- ЗАДАНИЕ:
Пожалуйста, ответьте на вопросы по отрывку ниже.
(a) Сколько лет Гумилеву в 1955 году?
(b) Кем он работал, когда защитил диссертацию?
(c) Какое требование к взаимоотношениям он называет минимальным в письме «другу Васе»?

Идет 1955-й. Гумилеву — 43 года. Вообще-то не так и много, но если вспомнить ничтожную паузу между «первой Голгофой» и 1949 г. — всего четыре года, — то спрашивается, что он видел «на воле», что успел? Разве что, работая библиотекарем сумасшедшего дома, защитить диссертацию. Пересматривая свою жизнь «ретро» в эти «окна свободы», он бодрится, утешает себя — «что-то было». Но «лагерное», циничное проступает именно при этих воспоминаниях, особо в рассуждениях о женщинах: «Птица — была у меня 32-я, и то я считаю, что мне повезло»; «Я знаю, что Птица не хороша, но прочие были еще хуже». Все это как-то пошловато и диковато для умного и деликатного человека, каким по сути был Л.Н. Только в этом смысле можно понимать его советы «другу Васе»: «Как ты прав, что не женишься! Я, вертясь среди баб, ничего не приобрел и много потерял, а ведь требования мои минимальны — только приличия во взаимоотношениях». Дальше идут советы «в чистом виде»: «Я не шучу, я настаиваю, чтобы ты самыми татарскими методами открыл и продолжил донжуанский список, не взирая на лица партнерш. Не думай сам, а поступай, как я тебе пишу — заводи бабу, да не одну. Это то, что тебе нужно, а к чистой любви ты пока не подготовлен»247.

Среди этих текстов были и более проникновенные, горькие размышления о том, что все уже поздно: «Я не знаю как сложится моя судьба, но, по-видимому, приходится рассчитывать на холостую жизнь, что меня ничуть не огорчает: мне жениться поздно, ухаживать лень и беспокоиться о взаимности вовсе неохота».

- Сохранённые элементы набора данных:

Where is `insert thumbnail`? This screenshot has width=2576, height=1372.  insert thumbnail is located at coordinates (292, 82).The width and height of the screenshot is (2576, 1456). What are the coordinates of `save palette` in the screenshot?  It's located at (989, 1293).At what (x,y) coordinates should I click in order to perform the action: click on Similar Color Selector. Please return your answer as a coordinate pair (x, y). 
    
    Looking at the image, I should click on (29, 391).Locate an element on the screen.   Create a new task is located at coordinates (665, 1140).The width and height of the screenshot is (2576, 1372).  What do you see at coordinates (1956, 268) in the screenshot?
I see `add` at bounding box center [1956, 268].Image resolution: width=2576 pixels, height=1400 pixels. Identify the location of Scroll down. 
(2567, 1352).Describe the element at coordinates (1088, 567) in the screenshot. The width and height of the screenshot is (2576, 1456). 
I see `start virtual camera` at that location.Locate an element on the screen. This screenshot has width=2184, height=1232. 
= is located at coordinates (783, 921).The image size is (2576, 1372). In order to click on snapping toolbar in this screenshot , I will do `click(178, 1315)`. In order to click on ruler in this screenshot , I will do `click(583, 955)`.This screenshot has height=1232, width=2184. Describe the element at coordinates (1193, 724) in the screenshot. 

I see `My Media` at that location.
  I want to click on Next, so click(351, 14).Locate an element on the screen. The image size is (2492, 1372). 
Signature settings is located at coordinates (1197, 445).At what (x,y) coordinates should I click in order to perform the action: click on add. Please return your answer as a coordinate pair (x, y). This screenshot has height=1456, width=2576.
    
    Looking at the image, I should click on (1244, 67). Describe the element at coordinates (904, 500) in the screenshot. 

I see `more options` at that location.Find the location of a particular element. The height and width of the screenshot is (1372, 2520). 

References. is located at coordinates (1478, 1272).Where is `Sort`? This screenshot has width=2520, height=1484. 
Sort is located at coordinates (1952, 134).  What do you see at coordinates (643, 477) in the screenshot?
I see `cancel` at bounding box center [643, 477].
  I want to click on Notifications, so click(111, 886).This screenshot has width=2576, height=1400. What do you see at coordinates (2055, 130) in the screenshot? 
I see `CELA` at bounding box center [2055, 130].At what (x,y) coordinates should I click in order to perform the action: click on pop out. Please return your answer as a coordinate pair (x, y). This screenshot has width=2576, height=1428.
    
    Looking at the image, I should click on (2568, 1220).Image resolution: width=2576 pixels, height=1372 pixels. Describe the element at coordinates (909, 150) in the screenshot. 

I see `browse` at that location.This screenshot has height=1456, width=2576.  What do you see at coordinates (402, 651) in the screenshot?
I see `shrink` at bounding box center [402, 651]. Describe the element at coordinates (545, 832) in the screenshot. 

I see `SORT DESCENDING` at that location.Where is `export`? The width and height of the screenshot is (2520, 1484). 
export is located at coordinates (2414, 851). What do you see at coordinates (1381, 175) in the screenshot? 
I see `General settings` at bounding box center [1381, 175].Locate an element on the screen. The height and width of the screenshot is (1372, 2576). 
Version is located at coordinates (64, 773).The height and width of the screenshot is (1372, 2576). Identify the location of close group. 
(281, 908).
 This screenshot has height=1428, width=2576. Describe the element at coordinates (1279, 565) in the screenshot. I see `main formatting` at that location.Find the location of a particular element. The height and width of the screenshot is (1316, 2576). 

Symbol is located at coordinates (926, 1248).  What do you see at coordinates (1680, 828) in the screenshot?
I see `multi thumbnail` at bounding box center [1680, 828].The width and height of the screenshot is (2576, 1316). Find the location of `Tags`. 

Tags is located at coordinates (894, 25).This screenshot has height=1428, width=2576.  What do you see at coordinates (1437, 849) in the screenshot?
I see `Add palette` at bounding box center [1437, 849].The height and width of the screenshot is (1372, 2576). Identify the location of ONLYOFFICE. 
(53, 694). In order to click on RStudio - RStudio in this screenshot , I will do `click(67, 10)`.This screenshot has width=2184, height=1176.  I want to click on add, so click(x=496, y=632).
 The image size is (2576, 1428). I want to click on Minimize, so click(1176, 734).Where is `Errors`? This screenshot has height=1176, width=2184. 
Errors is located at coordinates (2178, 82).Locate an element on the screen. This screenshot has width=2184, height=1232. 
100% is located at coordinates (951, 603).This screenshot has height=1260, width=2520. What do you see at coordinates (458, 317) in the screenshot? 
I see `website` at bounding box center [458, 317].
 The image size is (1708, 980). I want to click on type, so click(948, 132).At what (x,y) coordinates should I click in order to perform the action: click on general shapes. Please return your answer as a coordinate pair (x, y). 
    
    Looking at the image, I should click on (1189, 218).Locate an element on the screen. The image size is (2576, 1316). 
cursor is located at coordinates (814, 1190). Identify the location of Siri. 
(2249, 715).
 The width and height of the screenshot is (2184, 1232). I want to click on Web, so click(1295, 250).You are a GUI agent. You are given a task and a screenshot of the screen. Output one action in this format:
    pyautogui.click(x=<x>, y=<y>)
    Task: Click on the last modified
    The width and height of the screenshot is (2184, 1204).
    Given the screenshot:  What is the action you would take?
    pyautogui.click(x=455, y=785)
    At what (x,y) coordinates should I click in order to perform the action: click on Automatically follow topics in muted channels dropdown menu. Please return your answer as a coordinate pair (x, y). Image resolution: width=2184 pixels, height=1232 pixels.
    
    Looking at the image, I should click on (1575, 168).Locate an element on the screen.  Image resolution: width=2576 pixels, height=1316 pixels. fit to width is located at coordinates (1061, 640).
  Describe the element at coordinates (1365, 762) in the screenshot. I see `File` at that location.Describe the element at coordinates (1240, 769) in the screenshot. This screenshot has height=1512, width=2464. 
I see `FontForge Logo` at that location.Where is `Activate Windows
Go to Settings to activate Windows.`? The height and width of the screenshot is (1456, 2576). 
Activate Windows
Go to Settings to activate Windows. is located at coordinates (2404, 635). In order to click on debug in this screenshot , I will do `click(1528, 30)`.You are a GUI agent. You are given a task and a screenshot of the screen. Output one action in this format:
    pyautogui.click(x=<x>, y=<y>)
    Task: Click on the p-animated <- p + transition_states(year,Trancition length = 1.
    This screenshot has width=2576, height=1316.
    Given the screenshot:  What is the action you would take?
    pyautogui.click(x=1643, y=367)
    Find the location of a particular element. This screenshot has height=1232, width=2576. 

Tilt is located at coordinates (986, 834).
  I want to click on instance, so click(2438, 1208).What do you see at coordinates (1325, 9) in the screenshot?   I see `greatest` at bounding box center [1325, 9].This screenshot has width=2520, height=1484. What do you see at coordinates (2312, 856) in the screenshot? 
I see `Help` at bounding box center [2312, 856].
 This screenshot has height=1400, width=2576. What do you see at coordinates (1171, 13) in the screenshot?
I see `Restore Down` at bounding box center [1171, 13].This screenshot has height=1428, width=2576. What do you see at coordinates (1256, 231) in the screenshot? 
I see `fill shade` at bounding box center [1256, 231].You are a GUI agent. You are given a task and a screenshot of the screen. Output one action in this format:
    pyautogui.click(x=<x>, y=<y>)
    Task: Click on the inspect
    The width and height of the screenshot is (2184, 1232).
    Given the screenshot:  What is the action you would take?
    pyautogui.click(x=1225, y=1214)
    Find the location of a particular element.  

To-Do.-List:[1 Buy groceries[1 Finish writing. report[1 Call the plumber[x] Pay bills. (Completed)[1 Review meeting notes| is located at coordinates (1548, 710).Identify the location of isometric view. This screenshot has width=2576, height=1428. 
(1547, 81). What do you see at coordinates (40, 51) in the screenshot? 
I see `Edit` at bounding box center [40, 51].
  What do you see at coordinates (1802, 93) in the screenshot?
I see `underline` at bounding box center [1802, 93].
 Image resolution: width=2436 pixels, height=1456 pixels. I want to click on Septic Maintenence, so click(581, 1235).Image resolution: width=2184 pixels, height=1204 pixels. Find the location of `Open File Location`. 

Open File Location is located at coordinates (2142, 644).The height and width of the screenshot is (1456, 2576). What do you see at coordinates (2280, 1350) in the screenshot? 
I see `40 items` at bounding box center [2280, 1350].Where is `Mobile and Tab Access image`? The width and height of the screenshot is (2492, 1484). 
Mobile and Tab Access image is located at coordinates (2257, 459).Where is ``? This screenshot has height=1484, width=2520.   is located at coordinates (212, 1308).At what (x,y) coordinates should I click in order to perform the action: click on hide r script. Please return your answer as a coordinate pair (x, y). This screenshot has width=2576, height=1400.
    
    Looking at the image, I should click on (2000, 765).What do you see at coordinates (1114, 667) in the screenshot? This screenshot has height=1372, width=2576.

- ОТВЕТ:
(a) 43 года.
(b) Библиотекарем сумасшедшего дома.
(c) Только приличия во взаимоотношениях.